══ PROVIDED DATA ══

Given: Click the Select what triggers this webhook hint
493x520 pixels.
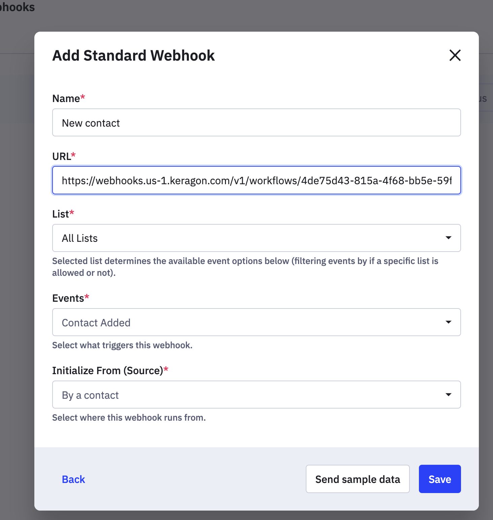Looking at the screenshot, I should pyautogui.click(x=122, y=345).
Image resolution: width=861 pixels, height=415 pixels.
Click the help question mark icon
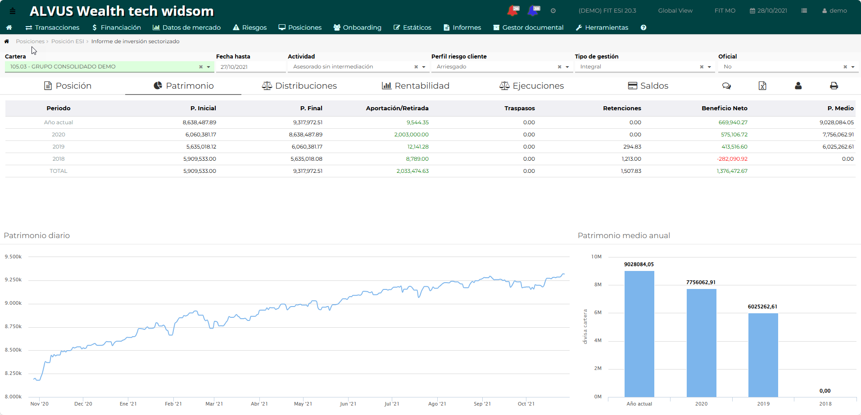643,27
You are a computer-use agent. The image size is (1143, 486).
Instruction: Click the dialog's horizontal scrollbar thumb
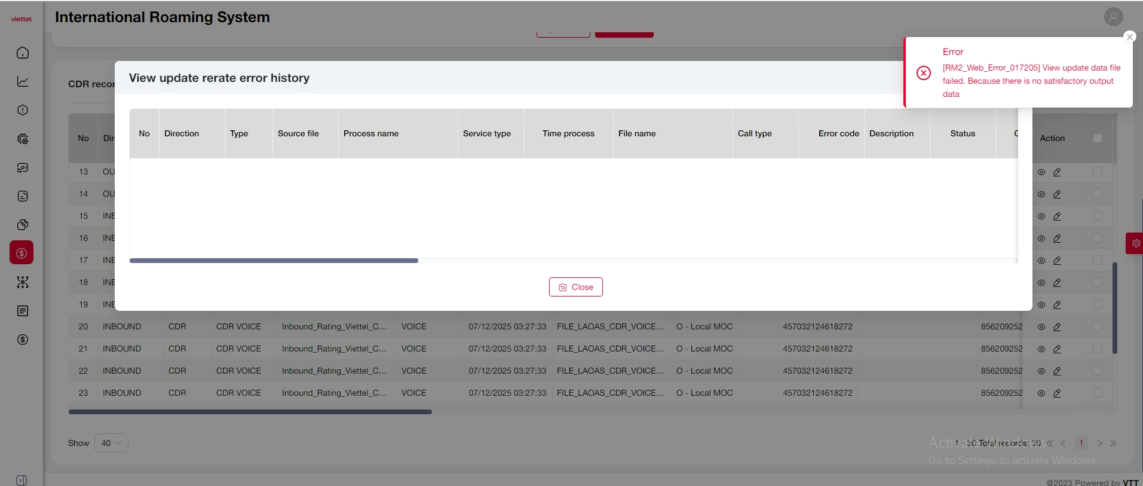pos(274,261)
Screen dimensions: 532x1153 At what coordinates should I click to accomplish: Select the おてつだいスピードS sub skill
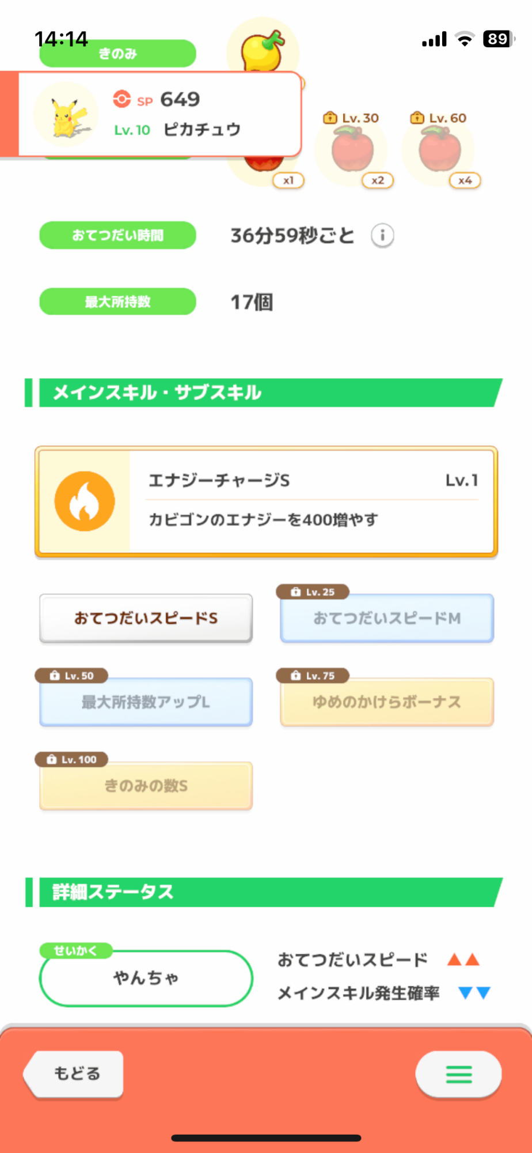pyautogui.click(x=146, y=618)

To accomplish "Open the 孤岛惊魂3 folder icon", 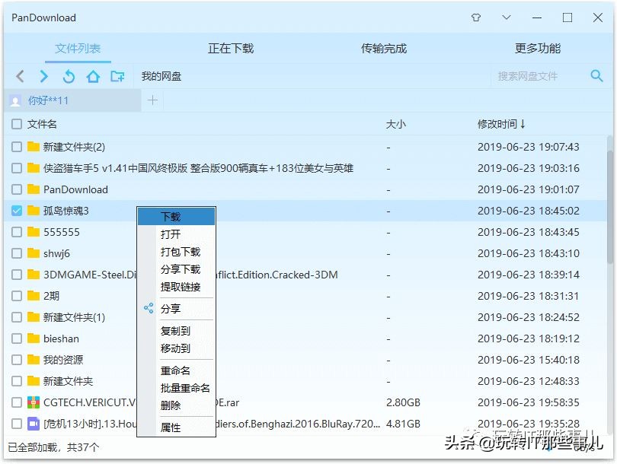I will pos(32,211).
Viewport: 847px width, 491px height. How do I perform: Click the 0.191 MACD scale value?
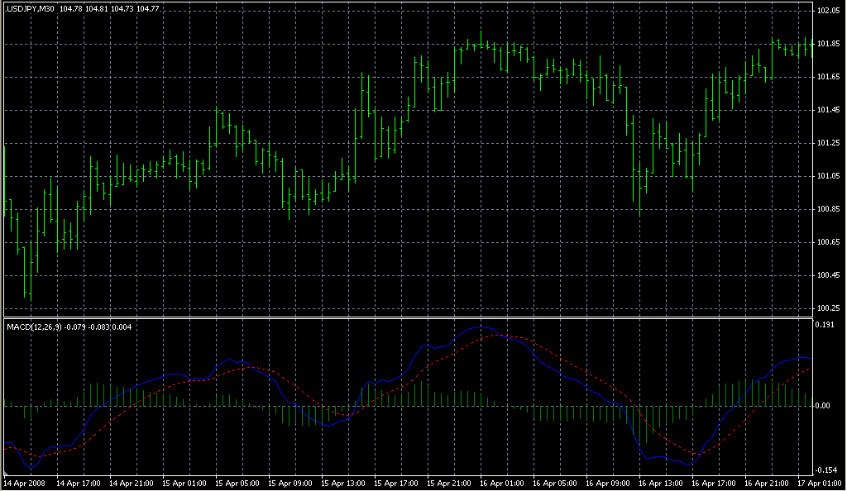click(x=827, y=326)
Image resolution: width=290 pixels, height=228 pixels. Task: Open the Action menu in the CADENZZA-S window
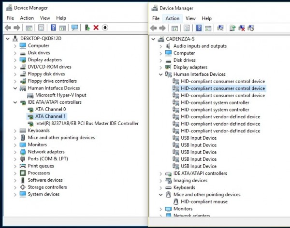pos(172,18)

═══

__EXERCISE__:
The range to transcribe runs from the line holding "Viewport: 847px width, 491px" through the final line of the data above; copy it exactly and exclude the pictures.

__ANSWER TO THIS TASK__:
Viewport: 847px width, 491px height. How do I perform: Click the 0.191 MACD scale value?
click(x=827, y=326)
Image resolution: width=290 pixels, height=228 pixels. Task: Open the Action menu in the CADENZZA-S window
pos(172,18)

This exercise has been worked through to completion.